YOUR INSTRUCTIONS - Output, exactly and with no pictures, the line that contains "651x657 pixels." and every line that comes after it in the data below, the last one included.

DATA PROVIDED -
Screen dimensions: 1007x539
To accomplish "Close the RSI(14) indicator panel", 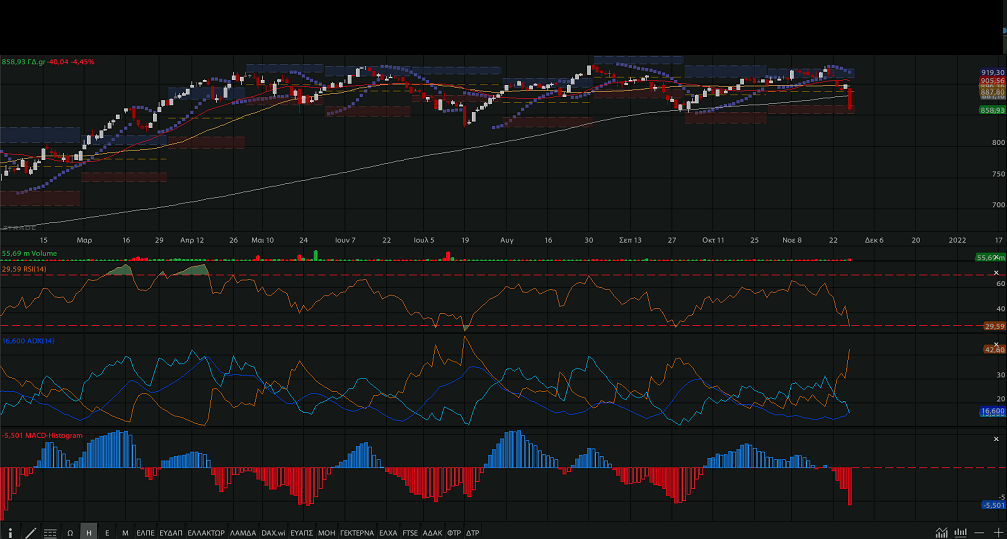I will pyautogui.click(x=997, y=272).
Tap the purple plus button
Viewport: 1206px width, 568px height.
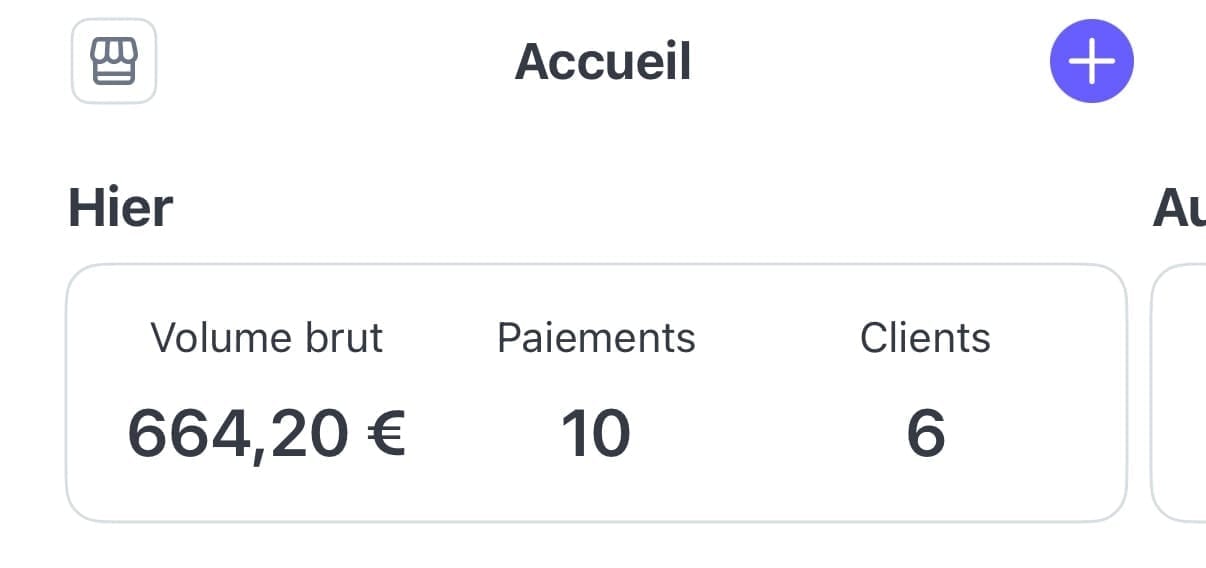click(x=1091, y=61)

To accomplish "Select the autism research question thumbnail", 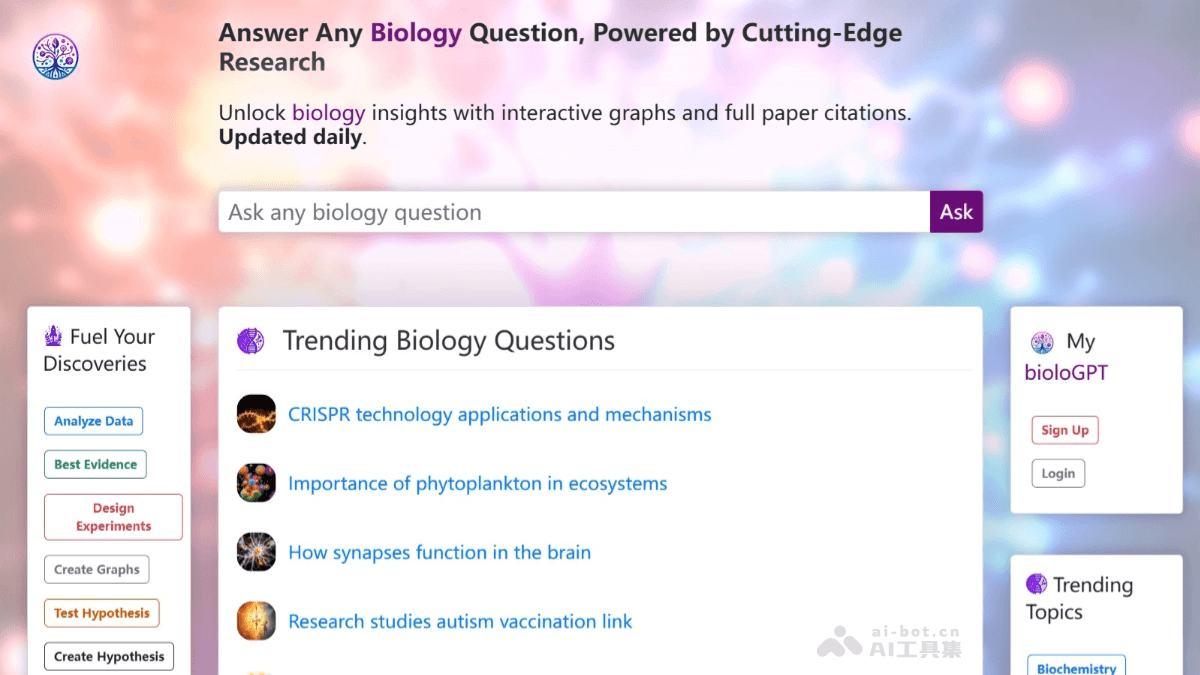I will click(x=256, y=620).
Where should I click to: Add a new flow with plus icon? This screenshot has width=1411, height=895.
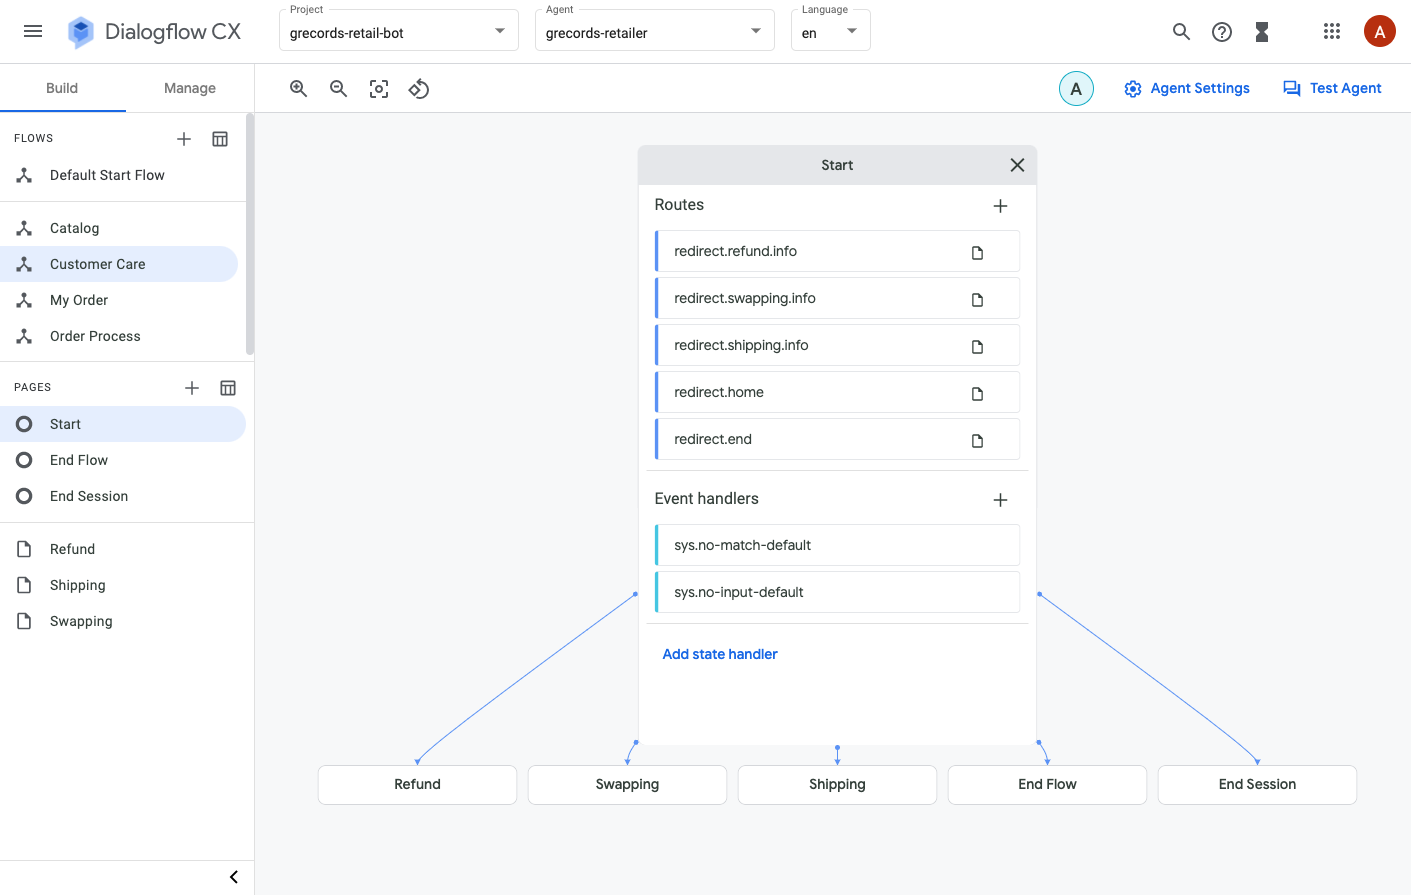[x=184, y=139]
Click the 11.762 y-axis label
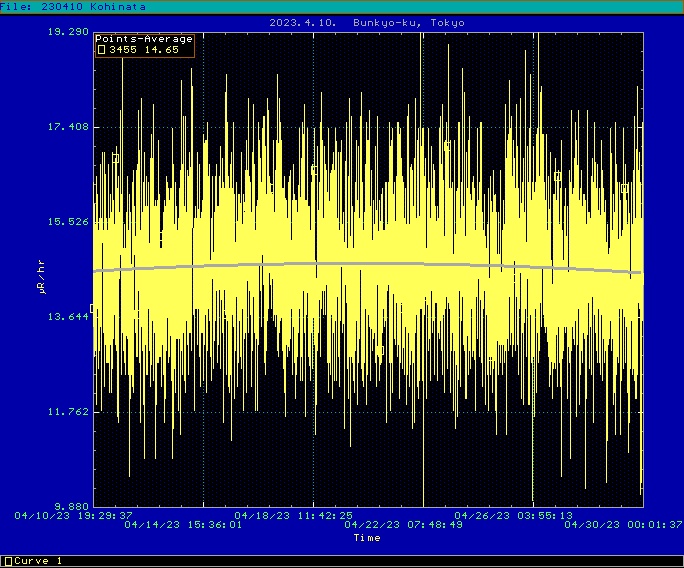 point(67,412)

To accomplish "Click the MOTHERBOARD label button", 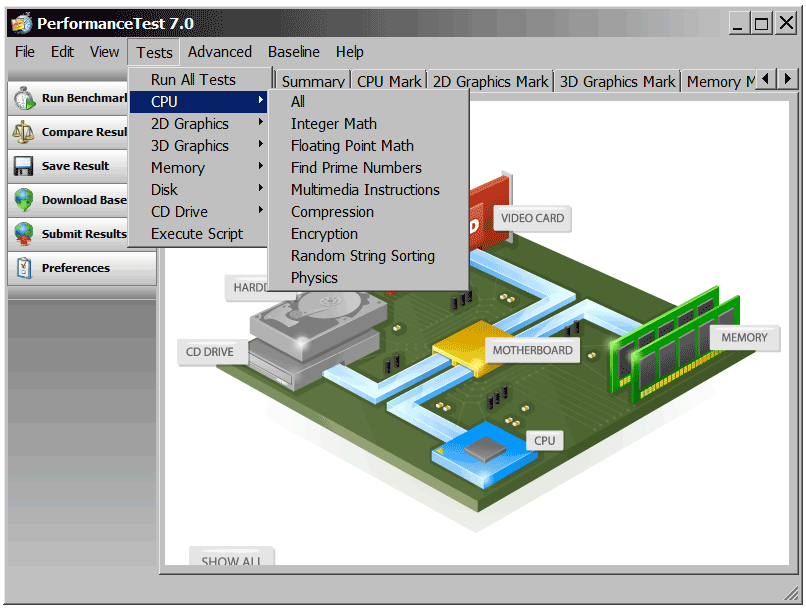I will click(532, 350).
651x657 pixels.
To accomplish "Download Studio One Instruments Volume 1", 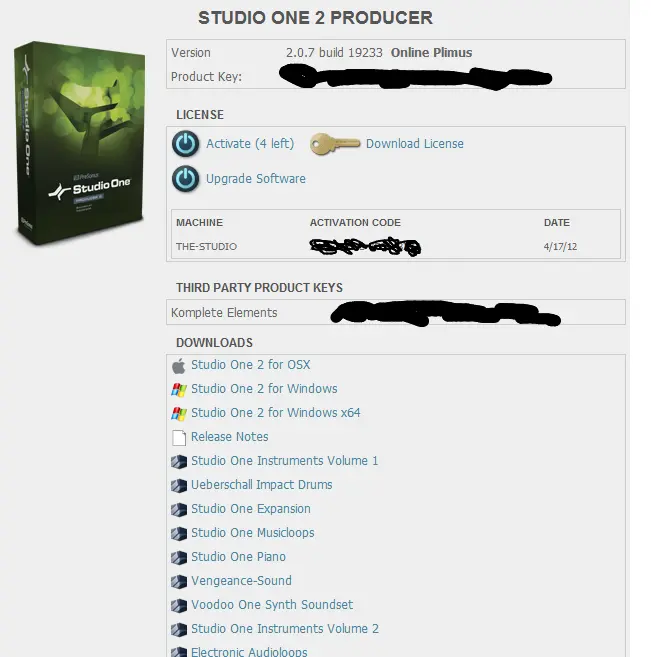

FINISHED EXERCISE -
651x657 pixels.
To accomplish "Download Studio One Instruments Volume 1", 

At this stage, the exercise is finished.